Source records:
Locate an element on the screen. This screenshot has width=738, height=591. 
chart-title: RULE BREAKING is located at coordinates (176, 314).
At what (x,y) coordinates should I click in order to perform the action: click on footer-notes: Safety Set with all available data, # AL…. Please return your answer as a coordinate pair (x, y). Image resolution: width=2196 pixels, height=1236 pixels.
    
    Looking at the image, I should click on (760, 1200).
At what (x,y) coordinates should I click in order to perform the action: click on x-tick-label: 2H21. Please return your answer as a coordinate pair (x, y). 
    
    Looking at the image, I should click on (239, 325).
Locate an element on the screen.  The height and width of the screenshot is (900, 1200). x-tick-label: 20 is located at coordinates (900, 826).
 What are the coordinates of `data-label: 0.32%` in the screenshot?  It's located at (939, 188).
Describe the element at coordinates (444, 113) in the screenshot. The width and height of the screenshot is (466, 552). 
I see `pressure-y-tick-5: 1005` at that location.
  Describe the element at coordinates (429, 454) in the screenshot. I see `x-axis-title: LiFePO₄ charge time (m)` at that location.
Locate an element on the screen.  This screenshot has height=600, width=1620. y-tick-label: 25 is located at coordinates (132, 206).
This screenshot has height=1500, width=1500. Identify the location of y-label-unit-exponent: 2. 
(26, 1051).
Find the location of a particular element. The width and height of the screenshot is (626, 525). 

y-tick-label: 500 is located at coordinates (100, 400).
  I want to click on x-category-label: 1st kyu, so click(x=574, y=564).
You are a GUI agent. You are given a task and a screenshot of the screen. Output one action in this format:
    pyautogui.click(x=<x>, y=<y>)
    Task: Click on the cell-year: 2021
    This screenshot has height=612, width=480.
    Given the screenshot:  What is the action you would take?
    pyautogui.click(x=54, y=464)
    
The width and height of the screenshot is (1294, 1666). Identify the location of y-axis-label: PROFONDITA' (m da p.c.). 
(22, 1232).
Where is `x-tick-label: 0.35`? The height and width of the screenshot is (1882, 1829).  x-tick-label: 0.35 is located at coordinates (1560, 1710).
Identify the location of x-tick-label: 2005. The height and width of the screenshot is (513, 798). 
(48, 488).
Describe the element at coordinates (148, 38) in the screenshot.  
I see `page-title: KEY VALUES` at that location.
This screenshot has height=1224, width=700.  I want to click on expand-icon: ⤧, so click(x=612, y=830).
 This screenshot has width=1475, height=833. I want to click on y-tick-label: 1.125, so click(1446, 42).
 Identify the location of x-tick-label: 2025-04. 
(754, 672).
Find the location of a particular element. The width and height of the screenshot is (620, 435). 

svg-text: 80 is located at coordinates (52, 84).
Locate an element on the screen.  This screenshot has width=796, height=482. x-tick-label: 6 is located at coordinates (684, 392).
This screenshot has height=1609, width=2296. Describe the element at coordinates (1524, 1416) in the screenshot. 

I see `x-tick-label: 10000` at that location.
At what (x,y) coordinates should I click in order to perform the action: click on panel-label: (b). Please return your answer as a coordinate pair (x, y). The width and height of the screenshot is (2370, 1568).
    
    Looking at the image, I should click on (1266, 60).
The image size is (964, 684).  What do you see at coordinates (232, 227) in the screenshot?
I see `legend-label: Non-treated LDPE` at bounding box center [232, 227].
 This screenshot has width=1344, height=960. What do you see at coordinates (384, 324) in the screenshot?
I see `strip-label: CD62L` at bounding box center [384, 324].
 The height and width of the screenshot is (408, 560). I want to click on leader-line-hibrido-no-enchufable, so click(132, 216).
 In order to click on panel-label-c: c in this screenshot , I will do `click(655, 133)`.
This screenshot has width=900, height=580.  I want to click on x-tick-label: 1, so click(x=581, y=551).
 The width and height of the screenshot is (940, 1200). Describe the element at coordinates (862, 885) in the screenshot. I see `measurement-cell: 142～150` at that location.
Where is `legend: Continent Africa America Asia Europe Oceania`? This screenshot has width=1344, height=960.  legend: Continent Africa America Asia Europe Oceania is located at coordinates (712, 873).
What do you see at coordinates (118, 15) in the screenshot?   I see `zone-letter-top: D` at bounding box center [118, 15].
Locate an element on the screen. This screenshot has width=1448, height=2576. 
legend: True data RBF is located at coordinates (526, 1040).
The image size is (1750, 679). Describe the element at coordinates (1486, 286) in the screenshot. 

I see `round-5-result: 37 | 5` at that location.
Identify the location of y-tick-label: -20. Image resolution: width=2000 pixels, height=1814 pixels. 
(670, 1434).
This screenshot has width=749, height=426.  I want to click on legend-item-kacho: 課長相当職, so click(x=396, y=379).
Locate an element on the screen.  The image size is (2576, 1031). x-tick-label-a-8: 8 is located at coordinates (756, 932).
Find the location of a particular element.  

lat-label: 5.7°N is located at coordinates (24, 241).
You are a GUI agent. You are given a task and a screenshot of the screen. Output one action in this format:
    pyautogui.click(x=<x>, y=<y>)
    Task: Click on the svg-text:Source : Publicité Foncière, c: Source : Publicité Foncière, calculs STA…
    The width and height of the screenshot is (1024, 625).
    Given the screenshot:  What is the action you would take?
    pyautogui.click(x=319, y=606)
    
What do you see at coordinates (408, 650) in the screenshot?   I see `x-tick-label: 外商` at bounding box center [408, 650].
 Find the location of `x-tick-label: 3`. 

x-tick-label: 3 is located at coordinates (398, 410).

_Assigned task_. Reproduce the records from the line containing "This screenshot has width=749, height=426." through the final line, substituting "specific element" for "particular element" and leaving everything else unchanged.

_Result of the exercise_.
This screenshot has width=749, height=426.  I want to click on legend-item-kacho: 課長相当職, so click(x=396, y=379).
Locate an element on the screen.  The image size is (2576, 1031). x-tick-label-a-8: 8 is located at coordinates (756, 932).
Find the location of a specific element.  

lat-label: 5.7°N is located at coordinates (24, 241).
You are a GUI agent. You are given a task and a screenshot of the screen. Output one action in this format:
    pyautogui.click(x=<x>, y=<y>)
    Task: Click on the svg-text:Source : Publicité Foncière, c: Source : Publicité Foncière, calculs STA…
    The width and height of the screenshot is (1024, 625).
    Given the screenshot:  What is the action you would take?
    pyautogui.click(x=319, y=606)
    
What do you see at coordinates (408, 650) in the screenshot?   I see `x-tick-label: 外商` at bounding box center [408, 650].
 Find the location of `x-tick-label: 3`. 

x-tick-label: 3 is located at coordinates (398, 410).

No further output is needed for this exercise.